## PROBLEM STATEMENT:
Swap "agent" for "assistant" in the lines starting with the line that contains "You are a GUI" and going on through the line that contains "pyautogui.click(x=192, y=241)". Give back only those lines, with nothing else changed.

## DATA SUPPLIED:
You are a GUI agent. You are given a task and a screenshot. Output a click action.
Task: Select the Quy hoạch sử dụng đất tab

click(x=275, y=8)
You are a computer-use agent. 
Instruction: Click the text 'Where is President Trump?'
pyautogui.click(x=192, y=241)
==
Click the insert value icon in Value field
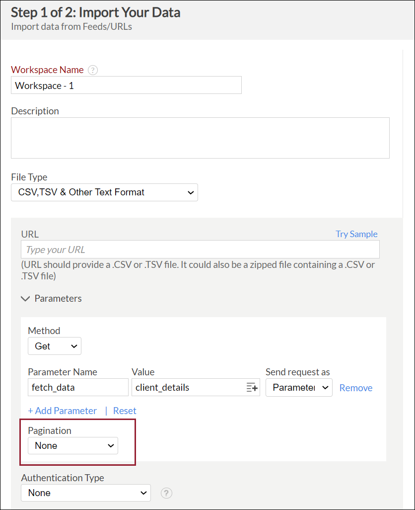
==
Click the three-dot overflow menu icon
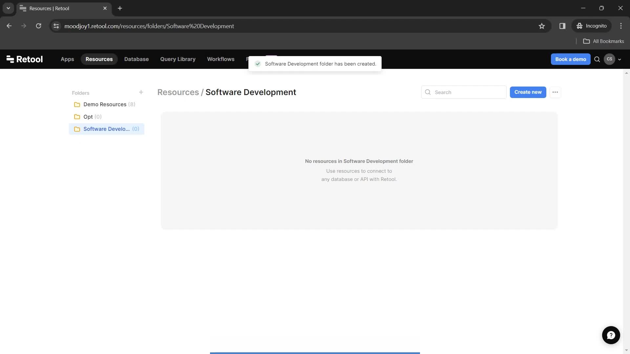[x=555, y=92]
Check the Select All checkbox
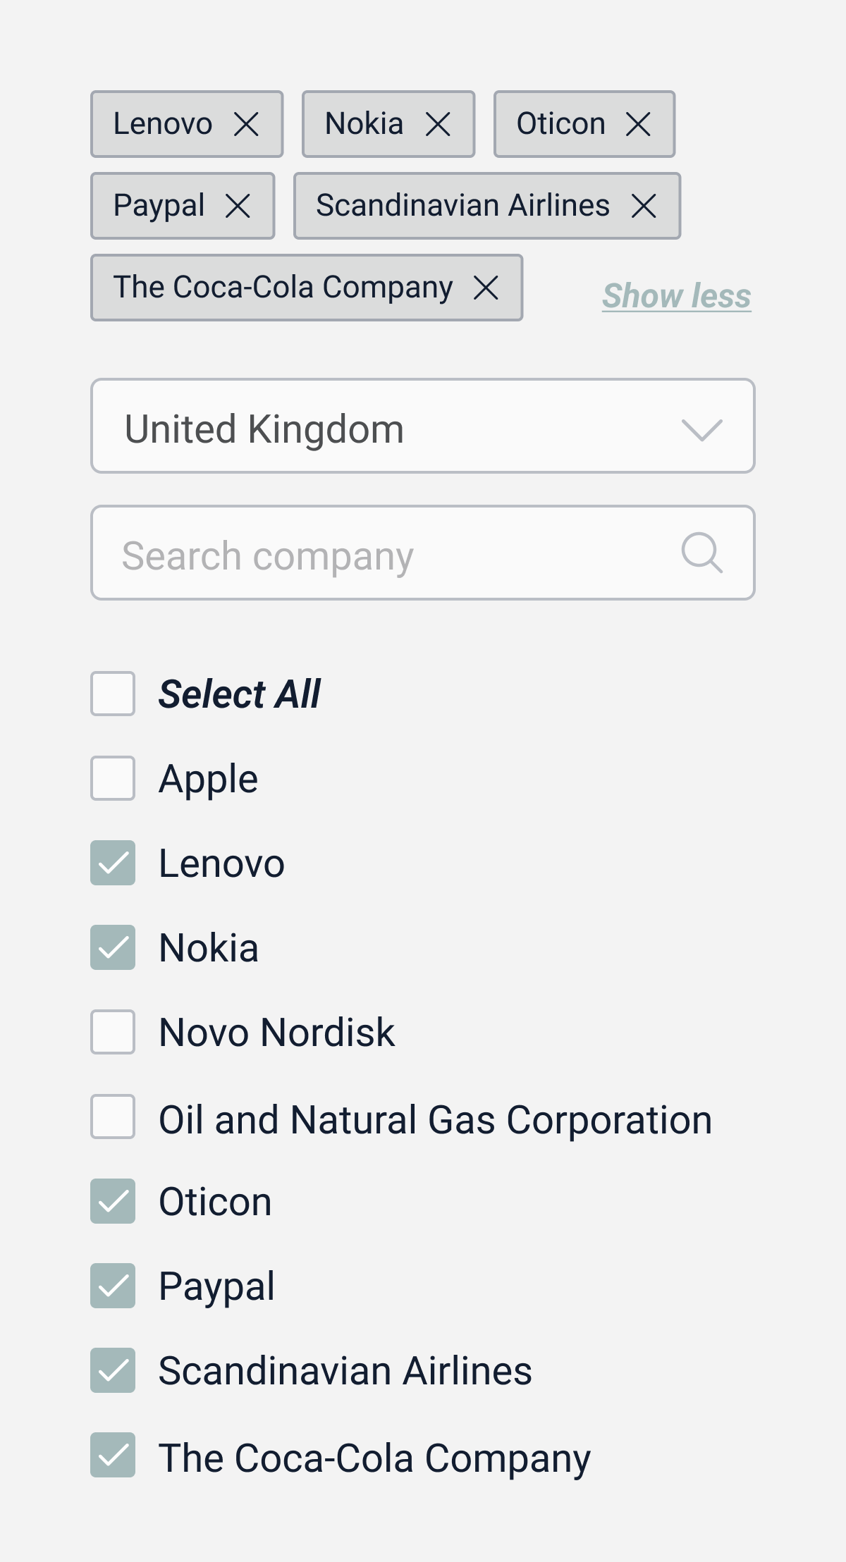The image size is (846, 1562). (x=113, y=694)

## RESPONSE TO THE TASK:
You are a GUI assistant. You are given a task and a screenshot. Output a click action.
Task: Select the Quy hoạch sử dụng đất tab

click(x=275, y=8)
You are a computer-use assistant. 
Instruction: Click the text 'Where is President Trump?'
pyautogui.click(x=192, y=241)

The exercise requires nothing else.